A Rust porting is something I have consider writing but I first have to learn Rust, so it would not appear soon unless someone else is going to do it.
We can work though on a C api, yes, assuming you only need the signature of the functions to be in pure C but the function itself will then call the "read" C++ function as written in PTHash.
Best, -Giulio
makes sense, trying to add c header file. Also want to write rust port
Thank you! There are several people (including me, of course) who are interested in porting PTHash to Rust. I can connect you with them if interested and work together.
Best, -Giulio
The construction algorithm is actually pretty simple. I have recently rewrote it from scratch for my (abandoned) project. Instead of C API it's better to just write a whole algorithm in Rust. I've made this for Apache Arrow C++ and found it is simple enough to fit into a few steps:
1) Hash key columns into 2 vectors of size N: hash1(k)
, hash2(k)
;
2) Compute a load factor for each bucket: count[skew_bucketer(hash1_i)]++;
;
3) Group buckets by descending count, i.e. make a nested list of indices [[b1,b2,b3], [b4], ... [bm]]
where count[b1]=count[b2]
and so on (you can encode a nested list as 2 flat vectors);
4) Reorder hash2
vector according to bucket bins: [[hash2 elements for b1], [hash2 elements for b2], ..., [hash2 elements for bm]]

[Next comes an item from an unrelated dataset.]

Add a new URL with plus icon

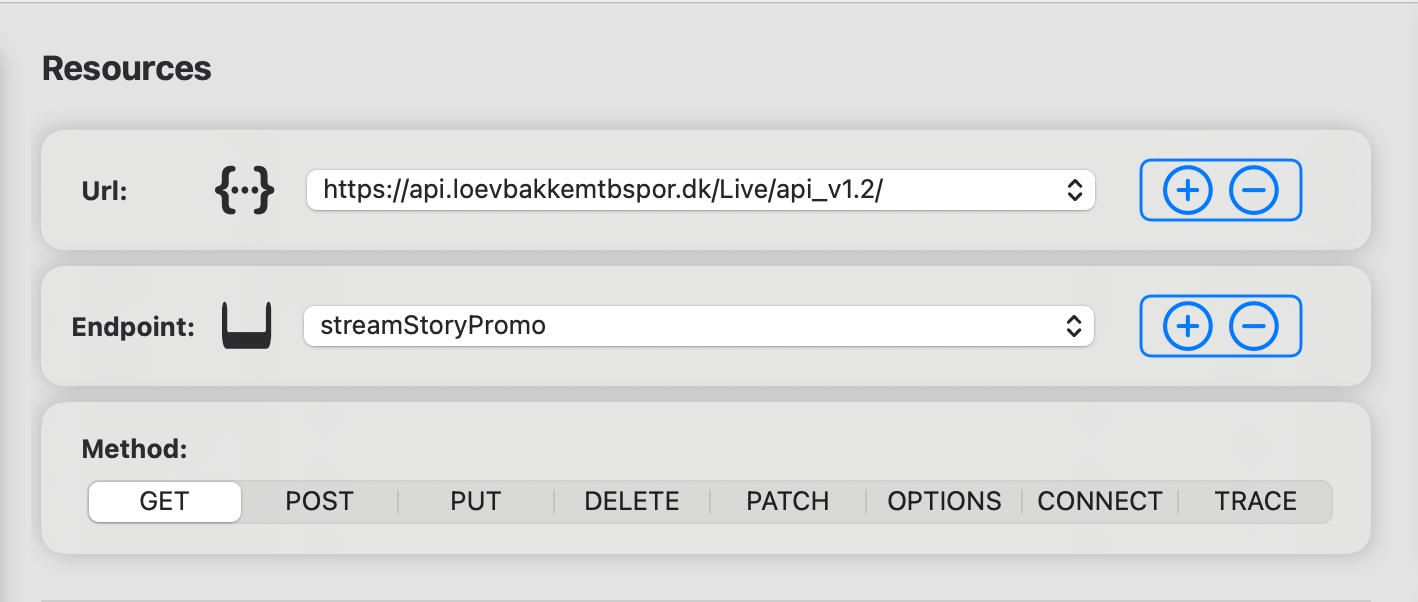(1187, 190)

. This is another List[List[UInt64]]
that could be encoded as 2 flat vectors;
5) Now iterate that bins and pick a pilot value for each of them. That's it.
@snizovtsev I’m glad you found PTHash useful and easy to implement! I would be grateful if you could point out for what application you used PTHash. Thanks! -Giulio
Hello!
Very nice project and research (I don't understand fully but seems very interesting), I wanted to port this to Rust but seems like it will be a lot of work.
I though might be easier if it had a c api so I can call it with ffi from rust.
Is this possible to do?
I can work on it if you give me some direction.